Input for this task START

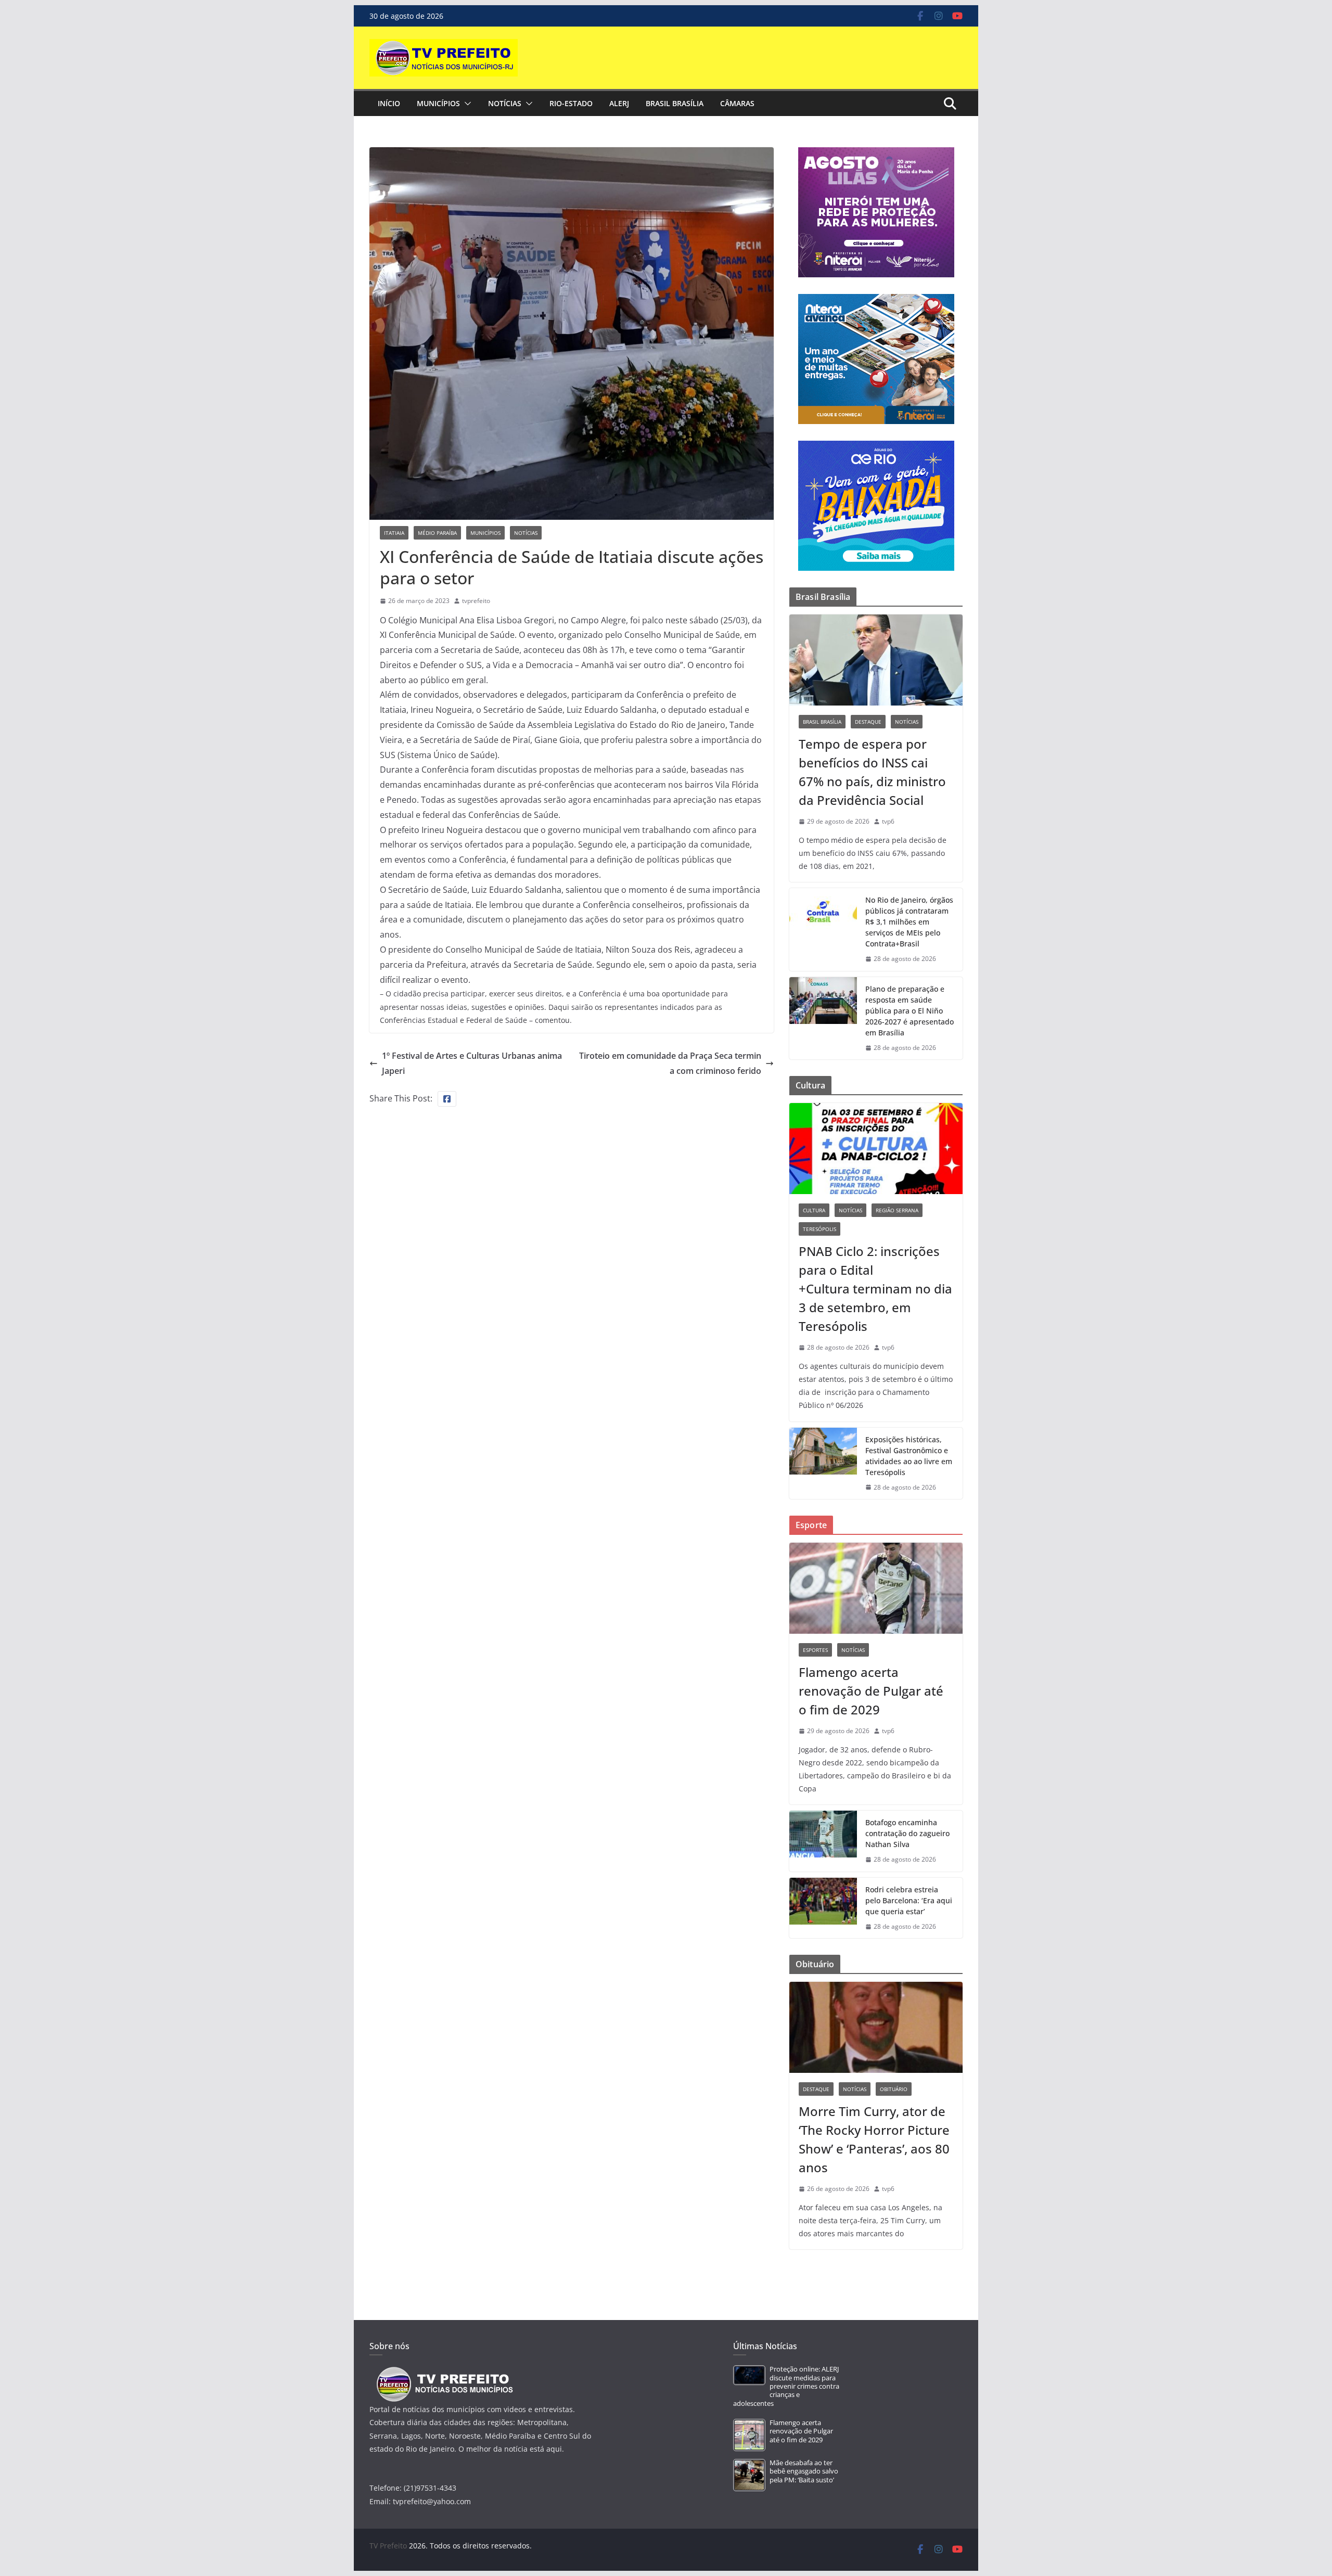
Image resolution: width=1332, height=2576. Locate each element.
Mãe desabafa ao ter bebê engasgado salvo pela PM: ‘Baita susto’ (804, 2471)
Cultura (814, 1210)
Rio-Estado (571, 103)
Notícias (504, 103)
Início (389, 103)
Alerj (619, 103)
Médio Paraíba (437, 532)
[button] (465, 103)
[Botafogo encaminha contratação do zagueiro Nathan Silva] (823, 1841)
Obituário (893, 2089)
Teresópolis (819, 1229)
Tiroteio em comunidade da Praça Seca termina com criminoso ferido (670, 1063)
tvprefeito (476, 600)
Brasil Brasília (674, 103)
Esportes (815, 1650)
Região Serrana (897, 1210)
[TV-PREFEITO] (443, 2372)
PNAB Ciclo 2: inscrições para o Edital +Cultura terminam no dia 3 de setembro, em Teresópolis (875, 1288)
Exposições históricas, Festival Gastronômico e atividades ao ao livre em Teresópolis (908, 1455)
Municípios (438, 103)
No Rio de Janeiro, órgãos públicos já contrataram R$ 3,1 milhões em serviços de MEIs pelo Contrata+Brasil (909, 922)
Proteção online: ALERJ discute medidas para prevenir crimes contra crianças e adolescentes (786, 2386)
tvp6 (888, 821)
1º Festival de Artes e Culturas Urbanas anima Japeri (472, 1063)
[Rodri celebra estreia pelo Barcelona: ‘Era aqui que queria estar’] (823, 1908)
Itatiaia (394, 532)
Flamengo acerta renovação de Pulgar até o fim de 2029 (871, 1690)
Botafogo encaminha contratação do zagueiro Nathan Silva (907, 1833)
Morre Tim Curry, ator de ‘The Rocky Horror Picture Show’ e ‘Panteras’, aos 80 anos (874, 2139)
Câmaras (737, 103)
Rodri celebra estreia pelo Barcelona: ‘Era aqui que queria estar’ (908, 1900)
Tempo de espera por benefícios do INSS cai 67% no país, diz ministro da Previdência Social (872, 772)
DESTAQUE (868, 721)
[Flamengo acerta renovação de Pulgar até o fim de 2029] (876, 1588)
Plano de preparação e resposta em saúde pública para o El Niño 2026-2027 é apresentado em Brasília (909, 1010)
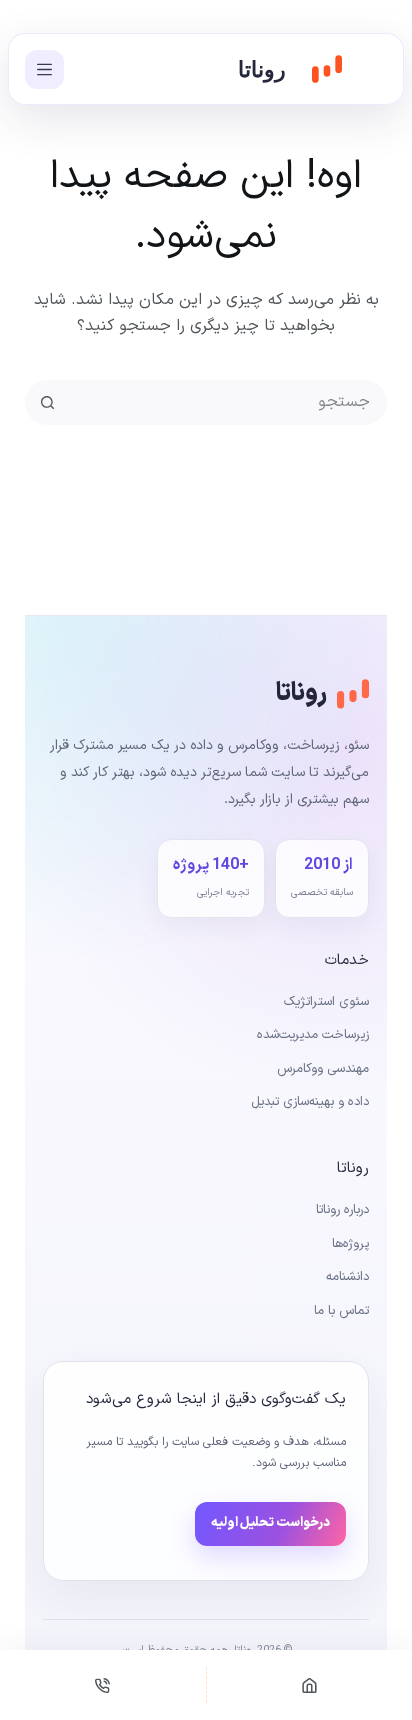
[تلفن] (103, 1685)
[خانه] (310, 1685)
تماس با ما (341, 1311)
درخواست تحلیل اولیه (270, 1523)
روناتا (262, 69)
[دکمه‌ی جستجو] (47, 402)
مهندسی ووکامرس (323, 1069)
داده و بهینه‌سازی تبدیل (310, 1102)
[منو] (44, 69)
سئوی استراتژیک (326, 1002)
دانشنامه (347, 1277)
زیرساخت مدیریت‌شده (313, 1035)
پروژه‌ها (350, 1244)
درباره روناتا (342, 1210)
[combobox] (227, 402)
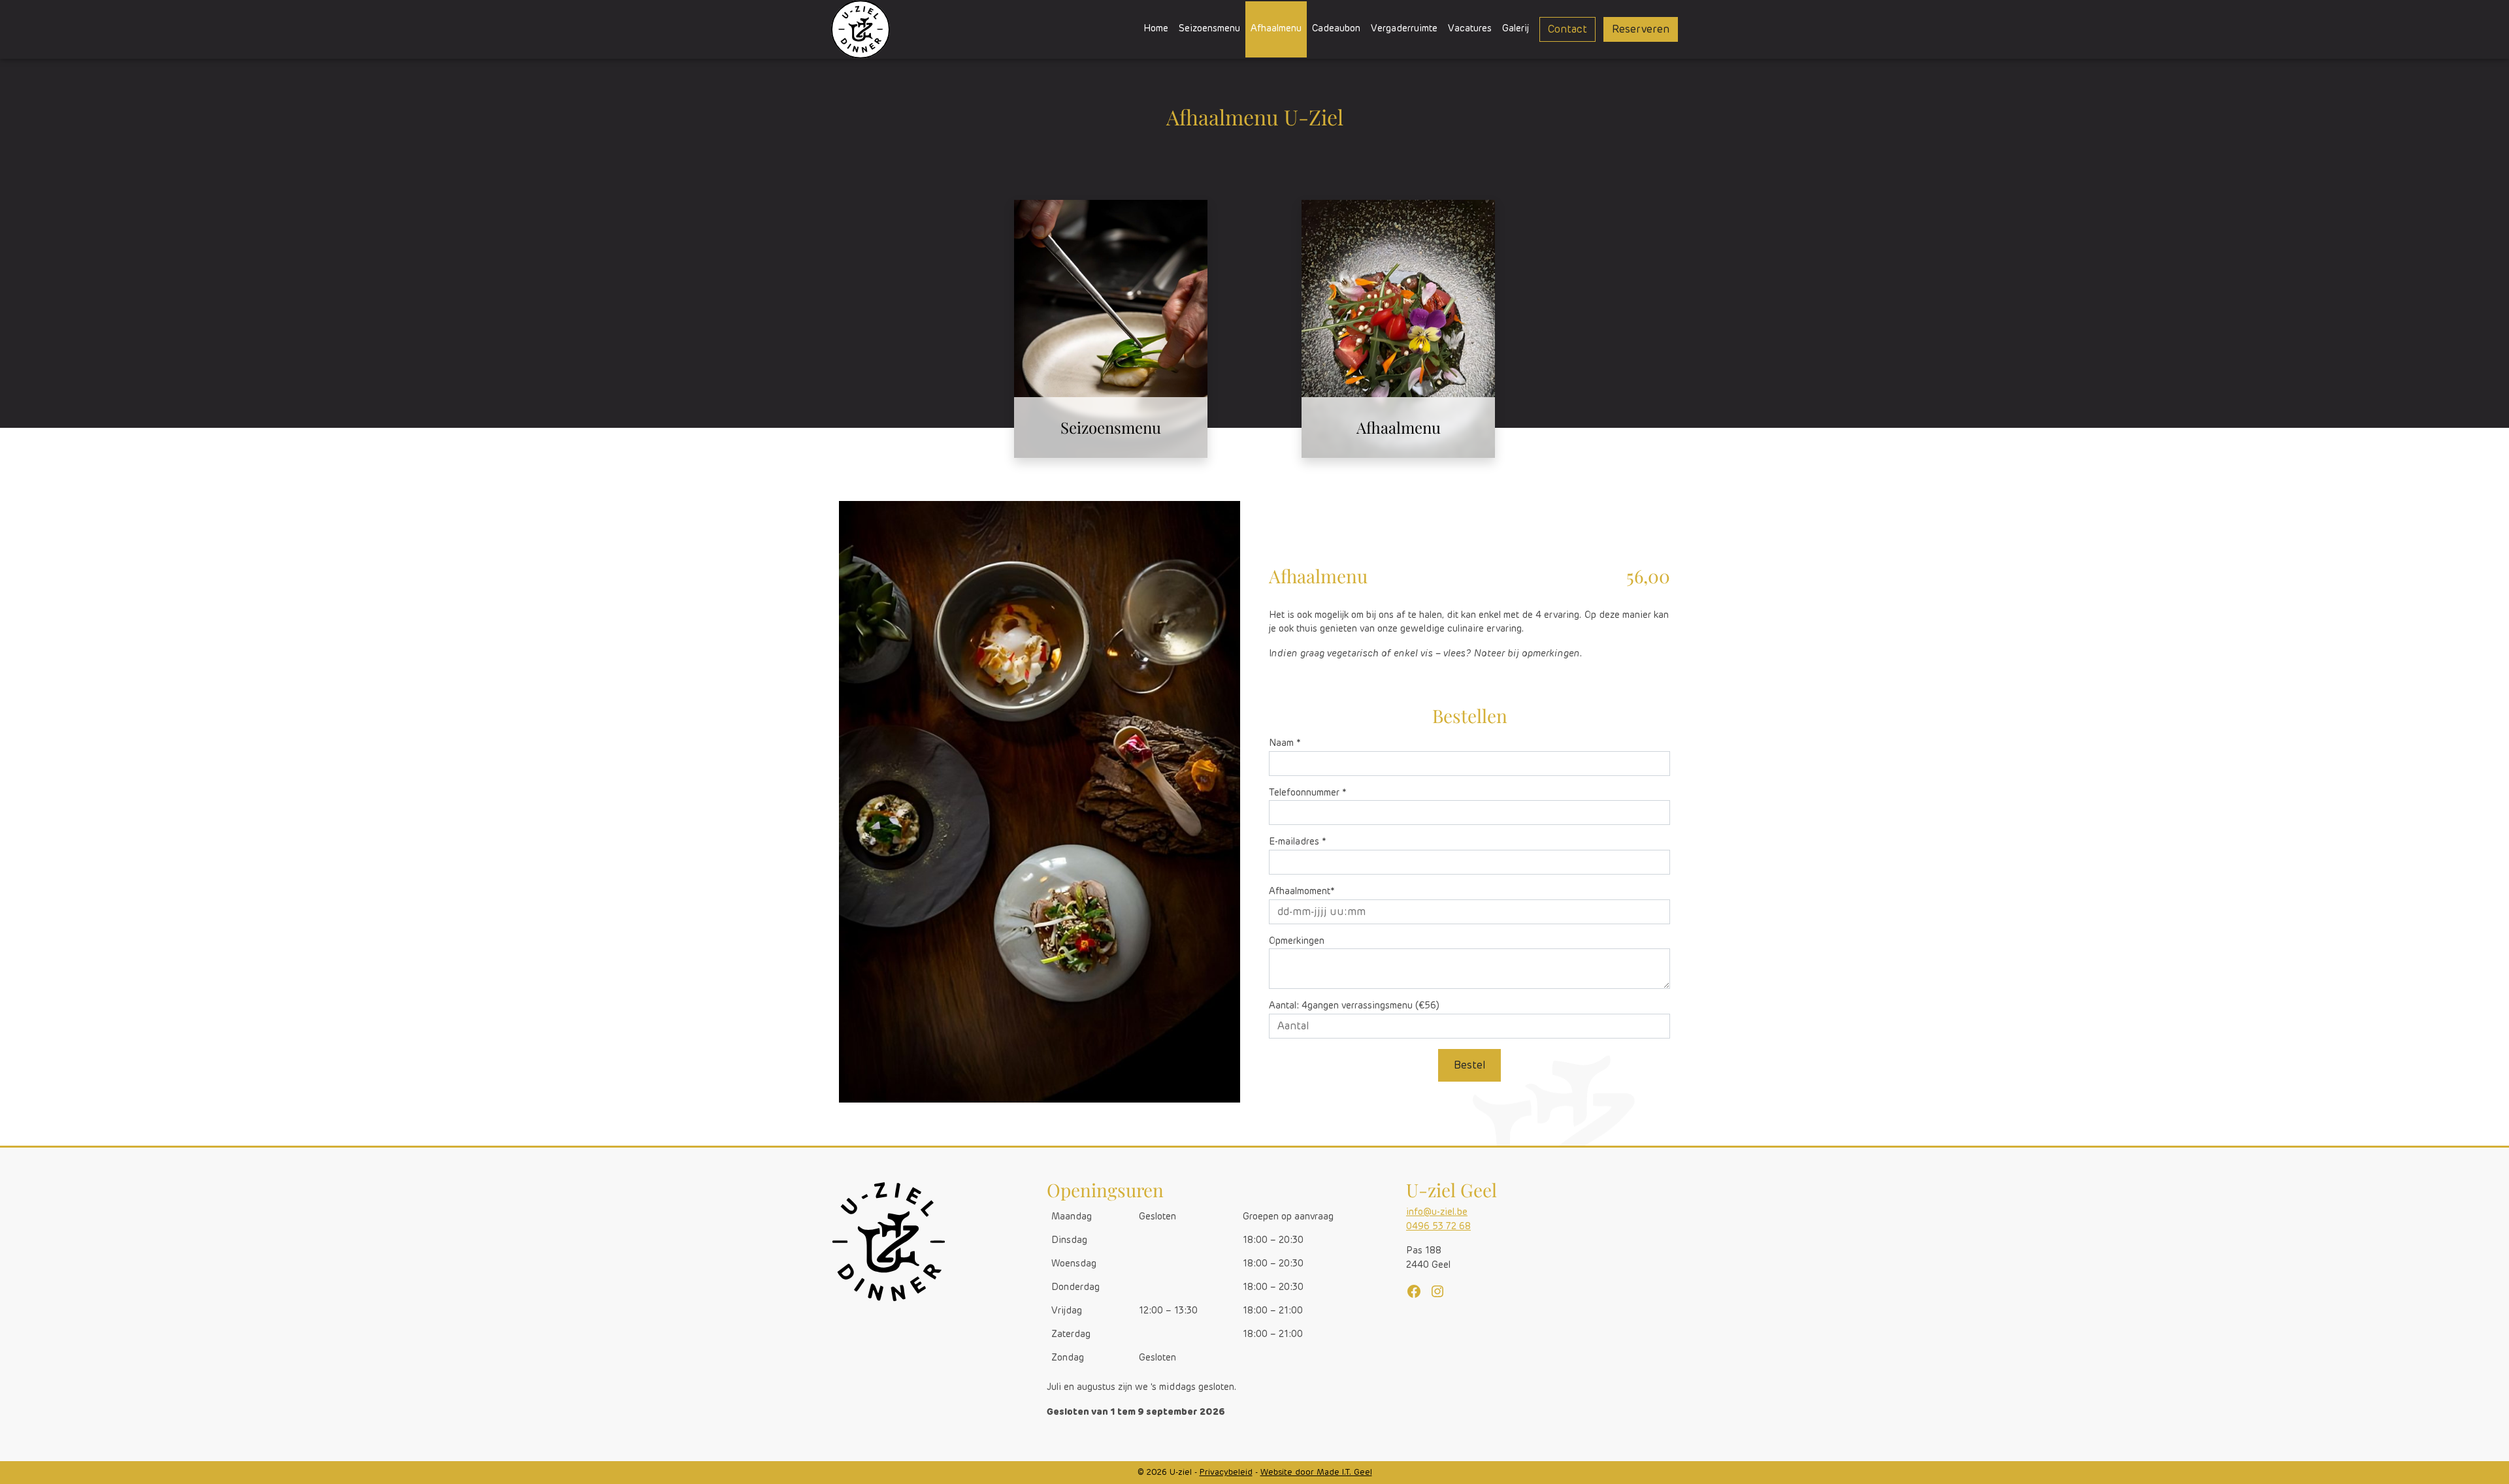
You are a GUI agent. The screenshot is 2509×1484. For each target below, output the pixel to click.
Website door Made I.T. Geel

Input for this task END

From the records above, retype only the lines starting at the line that contains "[Botafogo encaminha contratação" and ending at the line that contains "1º Festival de", both included.

[Botafogo encaminha contratação do zagueiro Nathan Silva] (823, 1841)
Obituário (893, 2089)
Teresópolis (819, 1229)
Tiroteio em comunidade da Praça Seca termina com criminoso ferido (670, 1063)
tvprefeito (476, 600)
Brasil Brasília (674, 103)
Esportes (815, 1650)
Região Serrana (897, 1210)
[TV-PREFEITO] (443, 2372)
PNAB Ciclo 2: inscrições para o Edital +Cultura terminam no dia 3 de setembro, em Teresópolis (875, 1288)
Exposições históricas, Festival Gastronômico e atividades ao ao livre em Teresópolis (908, 1455)
Municípios (438, 103)
No Rio de Janeiro, órgãos públicos já contrataram R$ 3,1 milhões em serviços de MEIs pelo Contrata+Brasil (909, 922)
Proteção online: ALERJ discute medidas para prevenir crimes contra crianças e adolescentes (786, 2386)
tvp6 (888, 821)
1º Festival de Artes e Culturas Urbanas anima Japeri (472, 1063)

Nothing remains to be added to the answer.